Dans les faubourgs de Naplouse, le petit village de Kusra est devenu la cible privilégiée de jeunes colons extrémistes qui y mènent régulièrement des razzias afin d’y incendier des voitures, de saccager des plantations et de désacraliser des mosquées. Pour ses habitants, le processus en cours à l’ONU semble irréel. «Toutes ces parlottes lointaines vont durer des semaines, voire des mois mais nous, nous sommes attaqués tous les jours», lâche le muktar (chef du village). «Ici comme ailleurs, il existe bien sûr un consensus pour soutenir l’initiative de l’AP à l’ONU mais si nous n’obtenons rien de concret, les gens se sentiront dupés. Ils vont exploser de rage.»

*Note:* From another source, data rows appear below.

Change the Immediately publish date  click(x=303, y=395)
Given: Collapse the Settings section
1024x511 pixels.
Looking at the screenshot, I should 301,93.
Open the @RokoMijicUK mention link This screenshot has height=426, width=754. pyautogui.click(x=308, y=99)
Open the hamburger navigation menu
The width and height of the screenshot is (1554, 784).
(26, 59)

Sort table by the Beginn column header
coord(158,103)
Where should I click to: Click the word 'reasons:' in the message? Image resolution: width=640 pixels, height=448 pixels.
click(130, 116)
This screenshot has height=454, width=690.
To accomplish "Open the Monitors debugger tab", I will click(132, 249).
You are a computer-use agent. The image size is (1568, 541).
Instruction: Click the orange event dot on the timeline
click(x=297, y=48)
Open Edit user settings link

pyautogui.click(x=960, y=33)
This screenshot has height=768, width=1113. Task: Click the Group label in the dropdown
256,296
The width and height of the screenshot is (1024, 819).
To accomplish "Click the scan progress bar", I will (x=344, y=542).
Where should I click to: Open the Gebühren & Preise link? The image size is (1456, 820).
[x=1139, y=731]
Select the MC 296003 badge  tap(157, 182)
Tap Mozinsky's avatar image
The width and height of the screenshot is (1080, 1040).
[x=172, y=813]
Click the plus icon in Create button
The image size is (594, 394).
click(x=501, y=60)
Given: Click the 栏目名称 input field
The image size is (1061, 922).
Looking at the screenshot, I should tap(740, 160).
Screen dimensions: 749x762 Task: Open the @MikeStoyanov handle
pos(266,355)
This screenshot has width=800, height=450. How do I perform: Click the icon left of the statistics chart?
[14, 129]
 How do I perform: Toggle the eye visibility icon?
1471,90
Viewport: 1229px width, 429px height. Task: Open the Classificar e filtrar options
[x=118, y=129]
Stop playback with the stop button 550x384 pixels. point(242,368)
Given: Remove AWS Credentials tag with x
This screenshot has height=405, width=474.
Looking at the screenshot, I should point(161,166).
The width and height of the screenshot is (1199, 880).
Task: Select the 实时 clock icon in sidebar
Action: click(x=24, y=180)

Soixante kilomètres plus au sud, à l’entrée de la casbah de Hébron, la petite fabrique de drapeaux dirigée par Abou Ismaïl tourne à plein régime depuis près de deux mois. Au son des appels à la prière provenant de la mosquée voisine, quatre ouvrières en hidjab assemblent les couleurs palestiniennes à la lumière d’un néon blafard. Au mur de l’atelier, la photo défraîchie de Yasser Arafat jouxte celle du cheik Ahmad Yassine, le leader spirituel du Hamas pulvérisé par une roquette israélienne le 22 mars 2004.

«Regardez ces drapeaux, c’est du cousu main, lâche le commerçant. Nous en vendons partout, même en Israël.» Penchées sur leur table de travail, les ouvrières ne lèvent pas la tête. ­Elles refusent également de répondre aux questions sur l’entrée éventuelle de la Palestine à l’ONU. «Ici, tout le monde veut l’indépendance mais on hésite à y croire», intervient Abou Ismaïl. «Il y a un an, Barak Obama en personne avait promis que l’Etat palestinien serait proclamé en septembre 2011. Or, tout cela a été oublié. Voilà pourquoi on prend cette affaire avec des pincettes, on a peur d’être déçu.»